Pensé que, tal vez, el más joven de los albañiles silbaba a las mujeres porque, al llegar a la obra el primer día, los otros ya tenían esa misma costumbre. Y pensé que quizás el viejo silbaba a las mujeres porque en el año cincuenta y dos, cuando era tan sólo un aprendiz, los oficiales de obra ya también silbaban a las mujeres. Me dio por pensar que ninguno de los cuatro sabría qué hacer si, un día, una mujer respondía el llamado milenario.
—Lo de ustedes es un acto reflejo —dije, como si pensara en voz alta—, es un gesto sin esperanza… Un mecanismo que no tiene sentido.
Se quedaron callados los cuatro.
El viejo bajó la vista. El más joven dejó de sonreír. El flaco dio media vuelta y se quedó de espaldas a mí, mirando una montaña de ceresita. Tan pronto como acabé de decir aquello, me arrepentí de haber hablado de ese modo, y también me arrepentí de haber salido de mi oficina y de haber cruzado la calle para hacer preguntas. ¿Qué me importaba a mí la vida de esa gente?

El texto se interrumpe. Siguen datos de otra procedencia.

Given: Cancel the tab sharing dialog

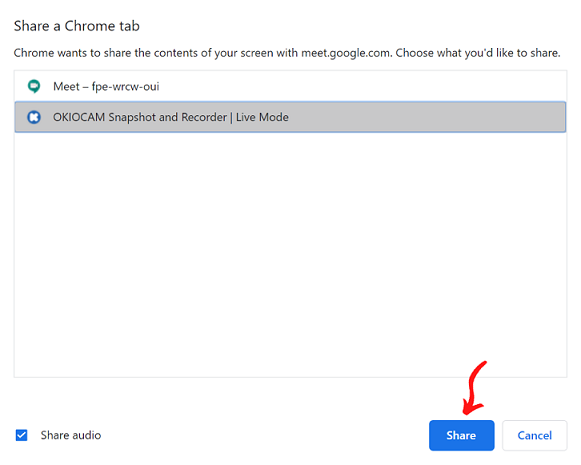Looking at the screenshot, I should click(534, 435).
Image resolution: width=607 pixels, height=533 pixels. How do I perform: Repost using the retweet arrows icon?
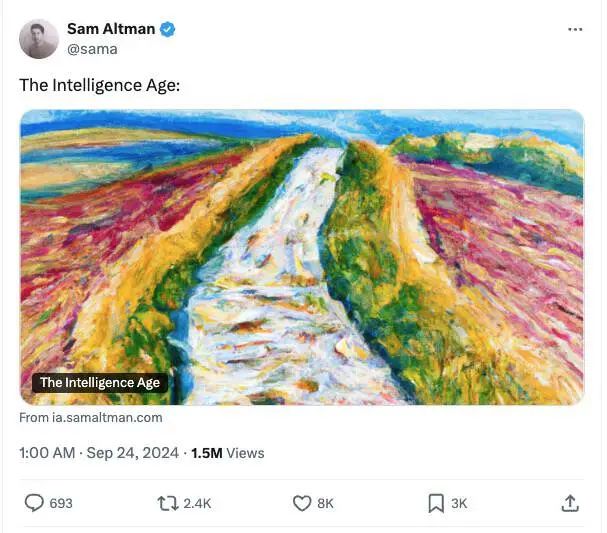coord(168,503)
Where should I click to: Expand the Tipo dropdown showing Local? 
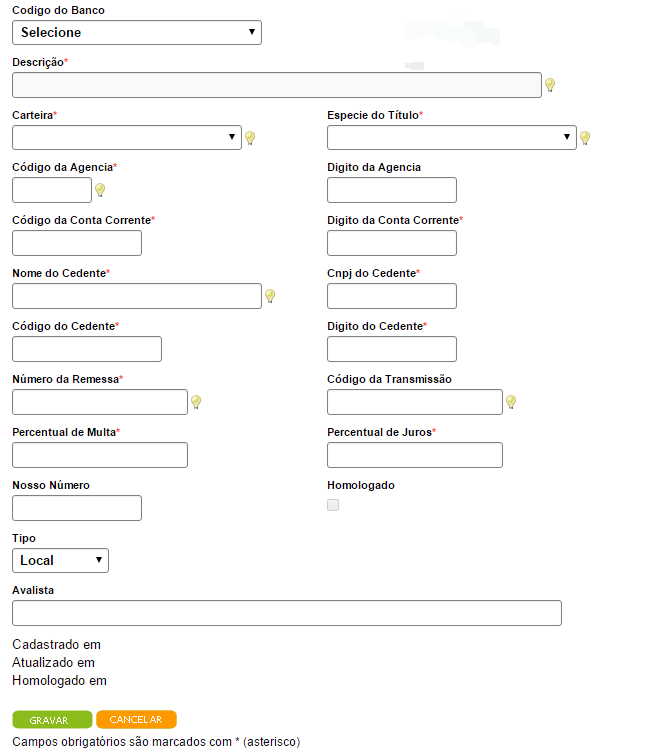(x=60, y=560)
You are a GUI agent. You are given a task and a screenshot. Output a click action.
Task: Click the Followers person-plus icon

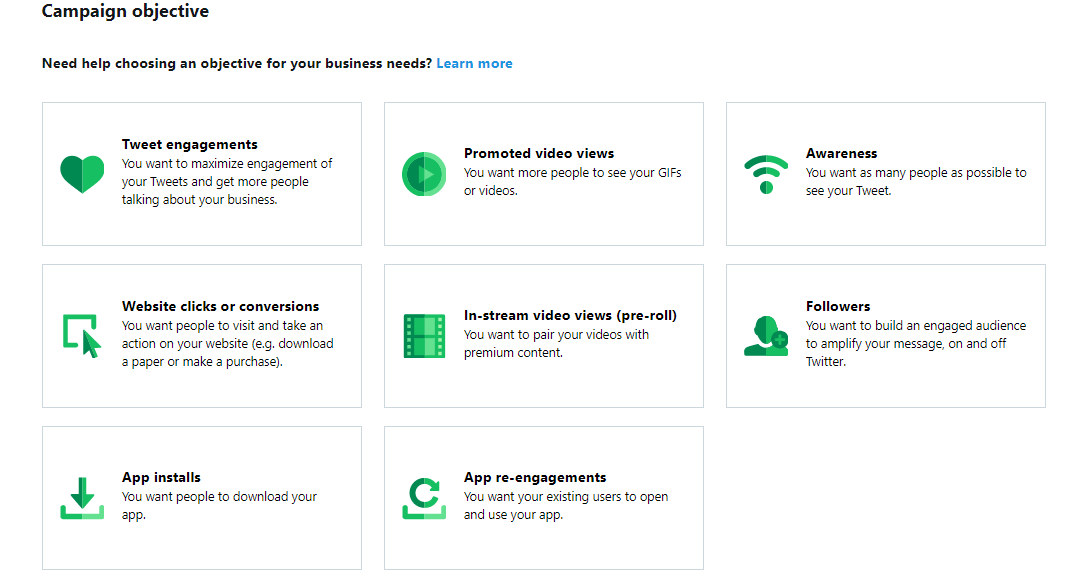click(x=766, y=336)
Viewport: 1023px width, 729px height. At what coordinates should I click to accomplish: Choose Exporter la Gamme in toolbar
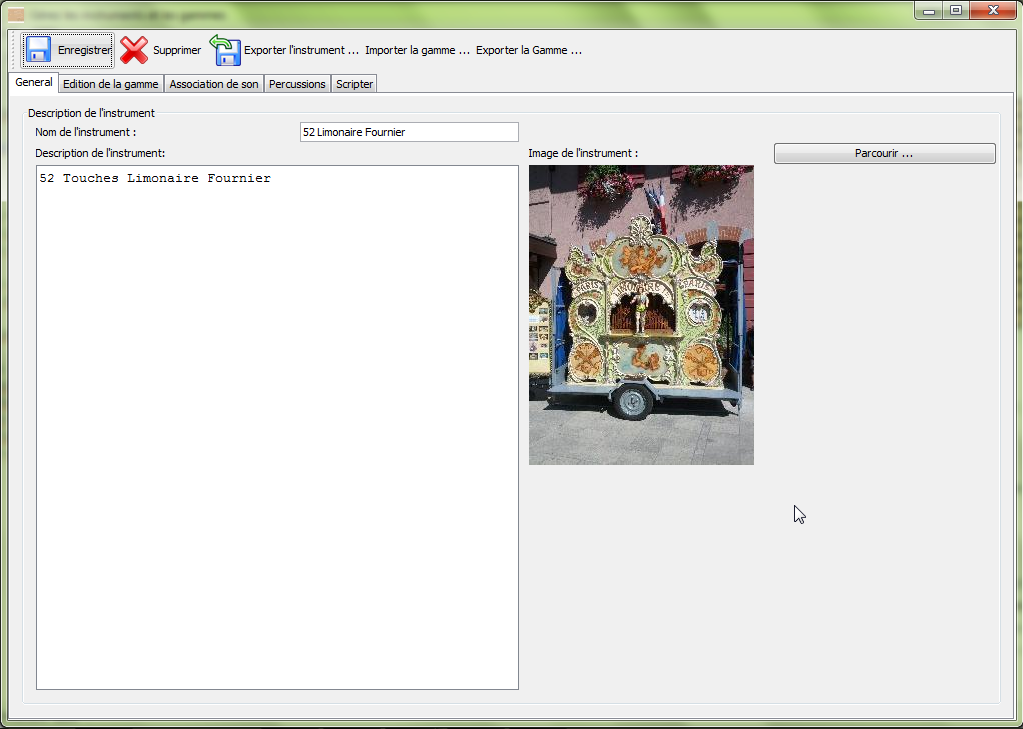(528, 50)
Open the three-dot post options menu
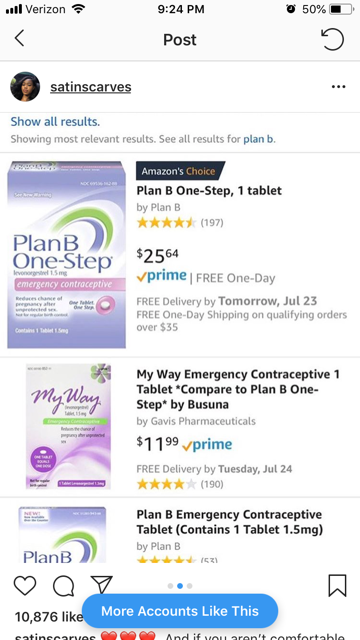Image resolution: width=360 pixels, height=640 pixels. click(x=338, y=87)
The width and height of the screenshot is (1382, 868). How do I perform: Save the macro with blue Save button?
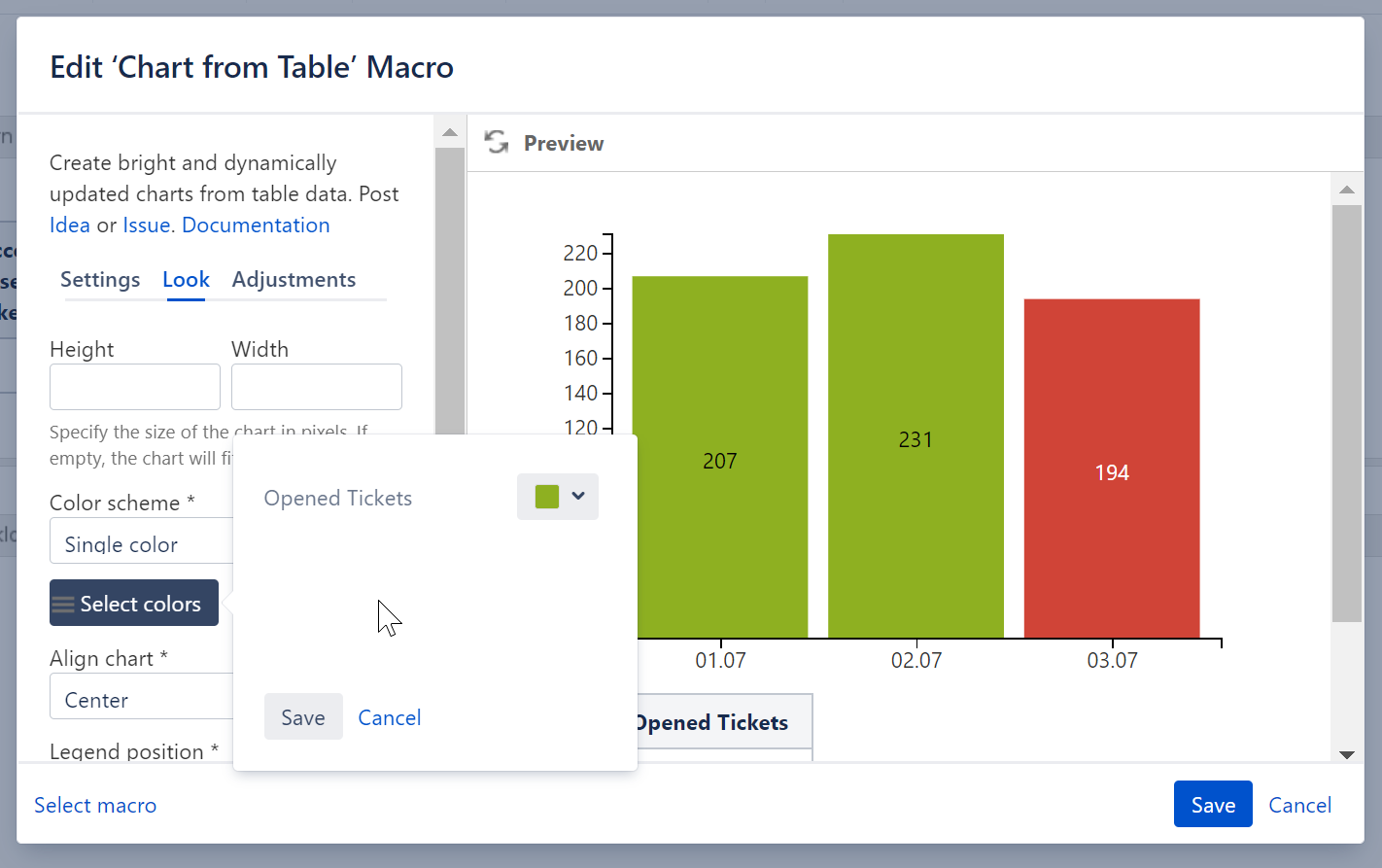[x=1212, y=805]
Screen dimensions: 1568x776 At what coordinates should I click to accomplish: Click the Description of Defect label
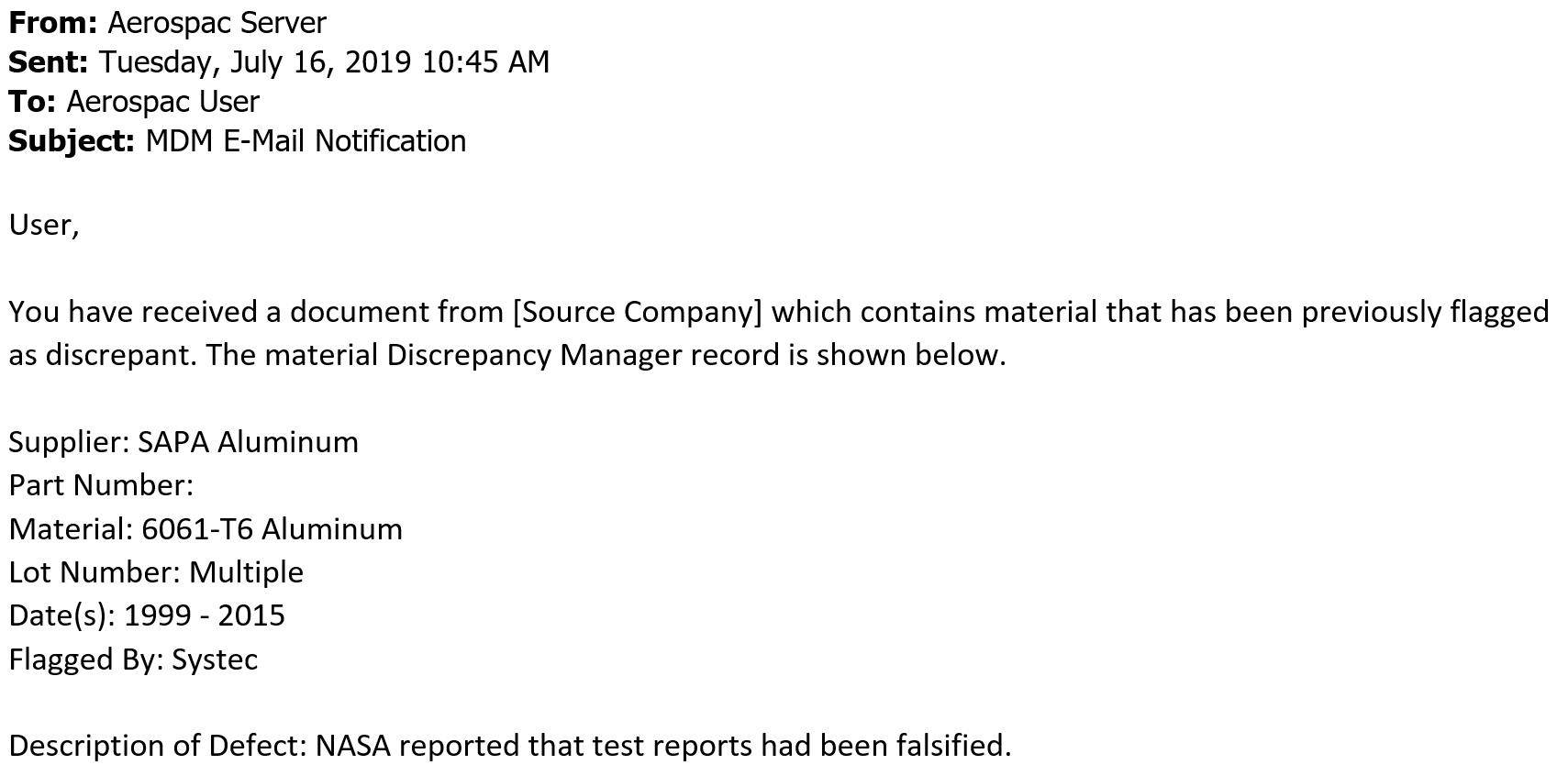coord(158,746)
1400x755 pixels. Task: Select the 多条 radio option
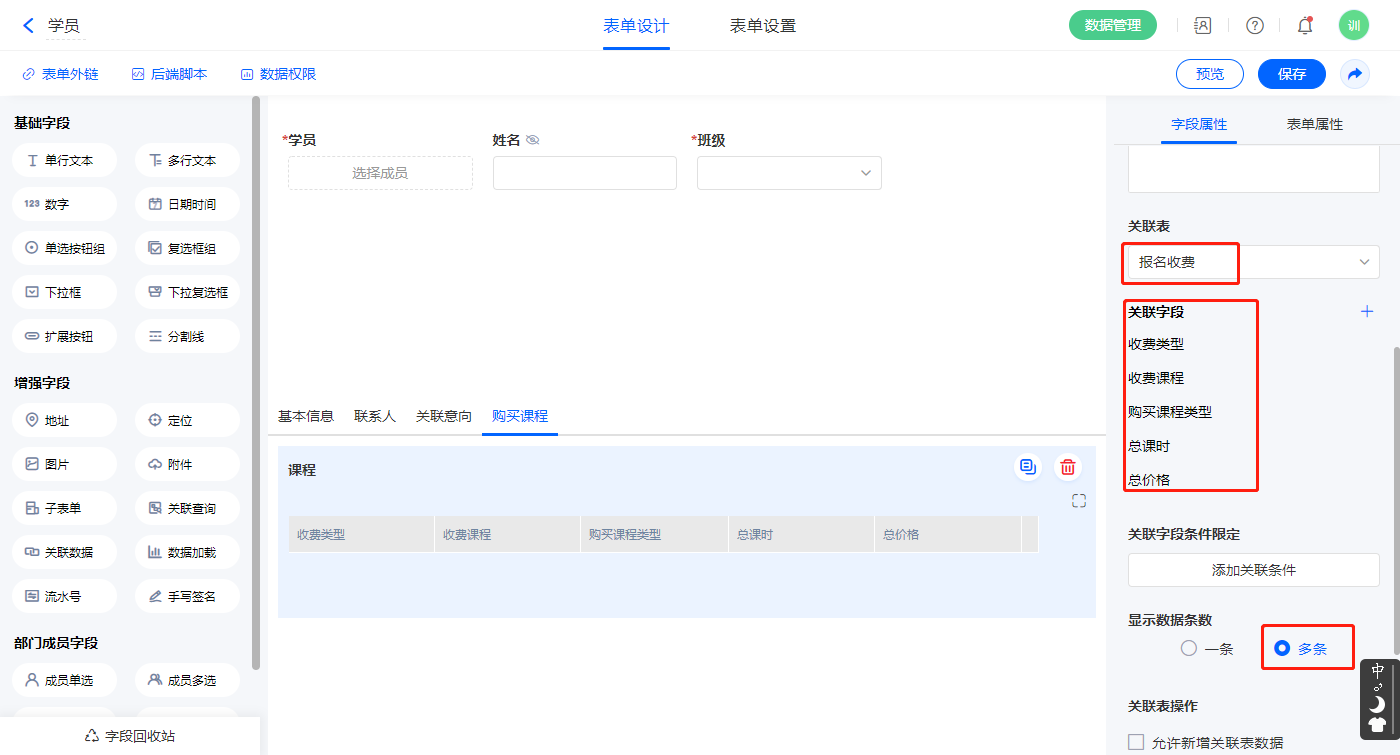tap(1283, 649)
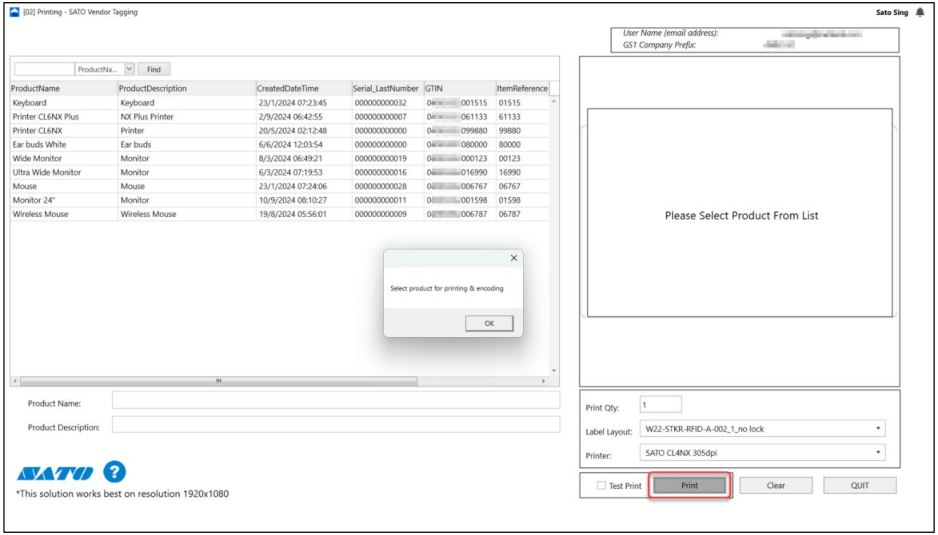Select the Wireless Mouse product row
The image size is (938, 535).
pyautogui.click(x=40, y=214)
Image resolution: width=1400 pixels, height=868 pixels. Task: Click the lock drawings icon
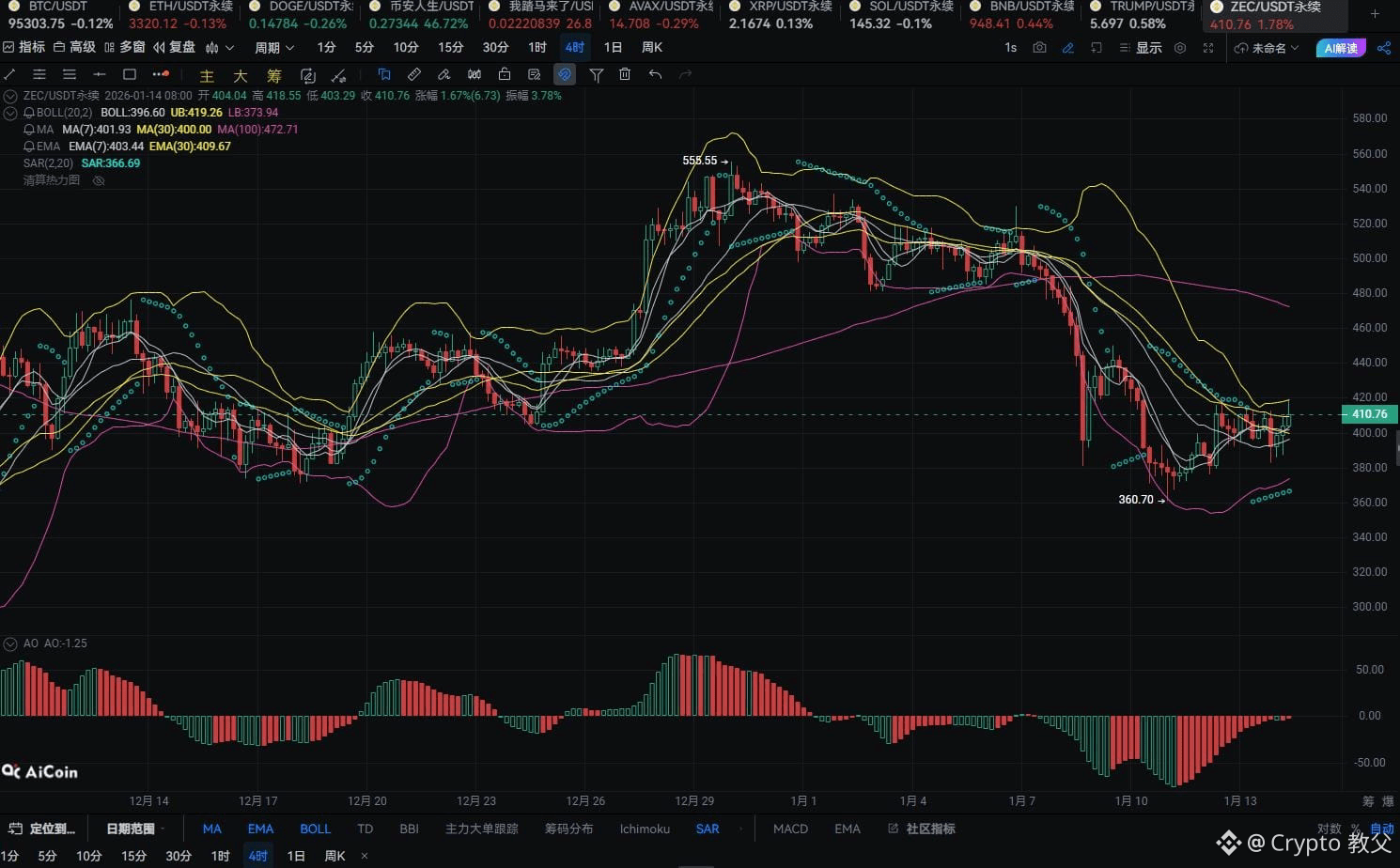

—Mire señor —me dijo entonces el albañil gordo, y yo levanté la vista y lo miré a los ojos—: cuando el trabajador de la construcción le chifla a una mujer, siempre hay esperanza. Siempre esperamos que la mujer se dé la vuelta y venga un rato, o que por lo menos se dé la vuelta y nos mire. Hace siglos que las estamos llamando, no es de ahora. ¿Ellas qué saben si es para darles, como dice Pedro, o si es porque se les cayó la bufanda al suelo y se la queremos devolver? ¿Ellas qué saben? Un trabajador que chifla siempre espera que la mujer se dé la vuelta y lo mire a los ojos… Siempre espera… Porque, mire —y señaló la silueta de la ciudad, abarrotada de cemento—, mire todo esto, señor, mire esta ciudad: si no tuviéramos esperanza, si todo fuera porque sí, ¿usted cree que habría tantos edificios terminados?